As ações do Banco de Brasília (BRB) fecharam cotadas a R$ 3,02 nesta sexta-feira, 3 de julho de 2026. O valor representa o menor patamar já registrado na história da instituição financeira estatal. O movimento de queda acentuada reflete a desconfiança do mercado diante da crise institucional que atinge o banco.
Queda das ações do BRB
A derrocada financeira do BRB ganhou força após a deflagração da Operação Compliance Zero, em novembro de 2025. As investigações revelaram a compra de carteiras de crédito falsas vinculadas ao Banco Master, gerando um prejuízo avaliado em R$ 8,8 bilhões. O então presidente do BRB, Paulo Henrique Costa, foi afastado do cargo por ordem judicial e posteriormente preso. A polícia apurou que Paulo Henrique Costa recebeu propina de Daniel Vorcaro, dono do Banco Master, para favorecer o banco privado com recursos públicos.

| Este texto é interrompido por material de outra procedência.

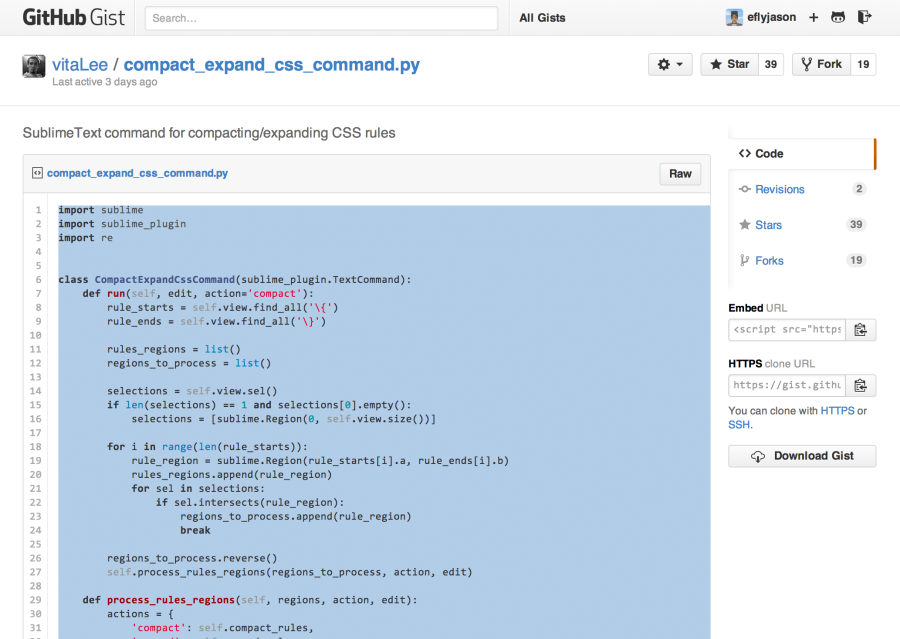
Task: View the Raw file contents
Action: pyautogui.click(x=680, y=174)
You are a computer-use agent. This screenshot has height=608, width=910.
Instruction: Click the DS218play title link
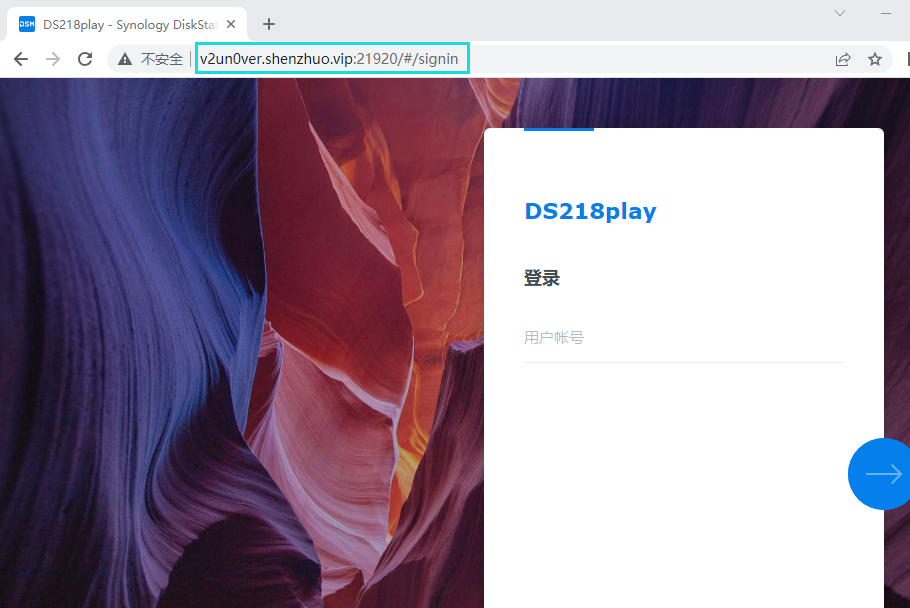click(x=590, y=211)
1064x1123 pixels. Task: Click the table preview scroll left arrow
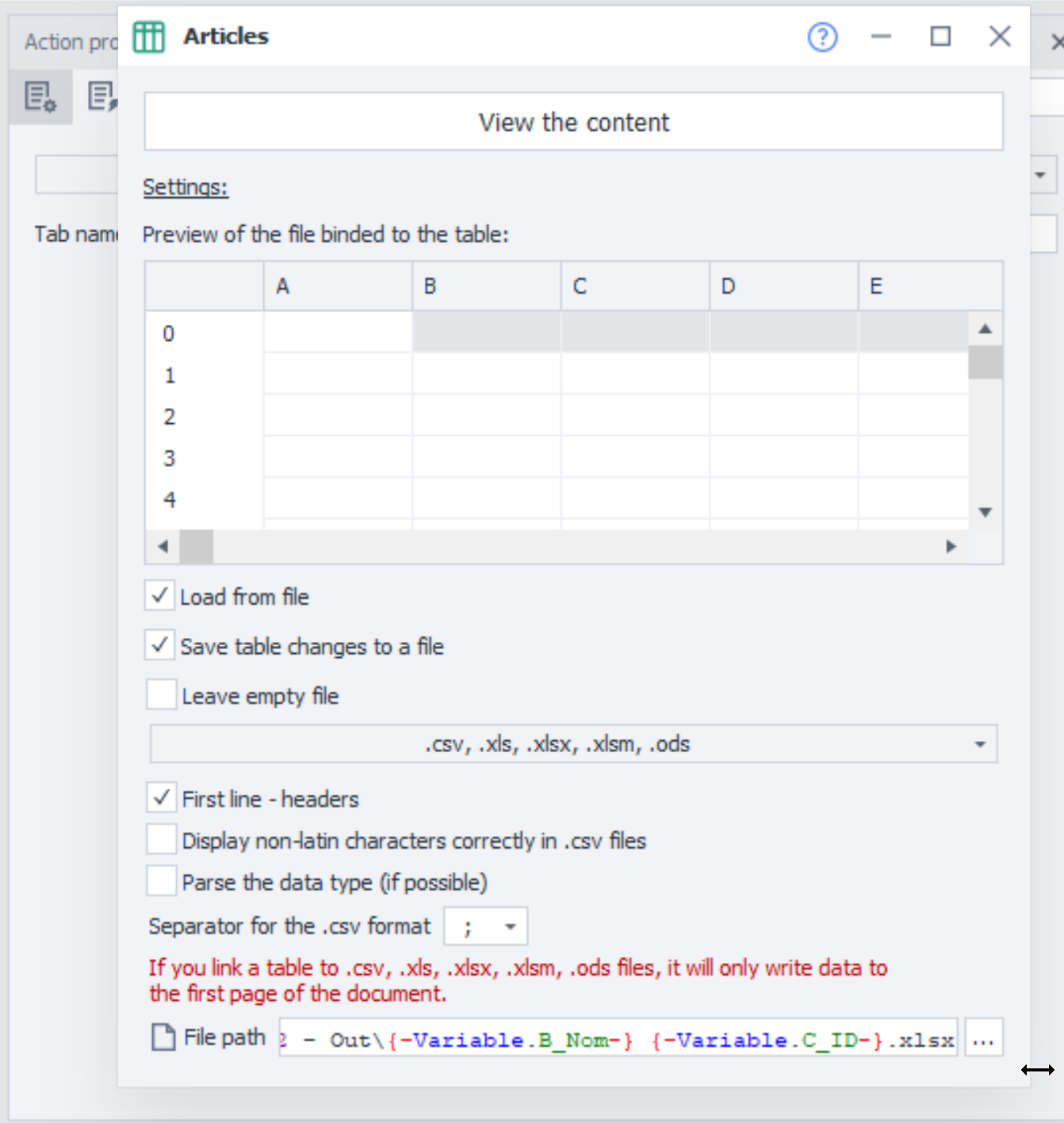tap(163, 546)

O cenário atual mostra uma perda de 92% no valor dos papéis em comparação com o preço de R$ 38 praticado há cinco anos. Quem adquiriu ações do BRB em 2021 viu praticamente todo o capital investido desaparecer no mercado financeiro. A instabilidade permanece elevada enquanto o banco tenta reverter o prejuízo bilionário acumulado desde a revelação das fraudes.
Crise no Banco de Brasília
O Governo do Distrito Federal (GDF) busca um empréstimo de R$ 6,6 bilhões junto ao Fundo Garantidor de Crédito (FGC) para capitalizar a instituição e evitar a falência. O ministro Luiz Fux, do Supremo Tribunal Federal (STF), homologou um acordo para viabilizar o crédito, mas o contrato segue sem assinatura. As instituições financeiras que atuariam como fiadoras do negócio impuseram exigências que travam a conclusão da operação.
A Câmara Legislativa do Distrito Federal aprovou, em 9 de junho, um projeto de lei para ratificar os termos do acordo com o FGC. A medida foi uma tentativa do GDF de destravar o aporte financeiro e conter o desgaste político gerado pela crise. Apesar da aprovação legislativa, as negociações entre o governo e os bancos seguem estagnadas há quase um mês. O impasse prolonga a incerteza sobre a saúde financeira do BRB e mantém as ações sob forte pressão vendedora.
Operação Compliance Zero e BRB
A situação do BRB permanece sem resolução imediata enquanto o contrato de capitalização não é formalizado pelas partes envolvidas. O mercado aguarda a definição sobre a garantia do crédito para avaliar se o banco conseguirá superar o rombo bilionário. Novas atualizações sobre o caso dependem da assinatura do acordo entre o GDF e as instituições financeiras responsáveis pela fiança.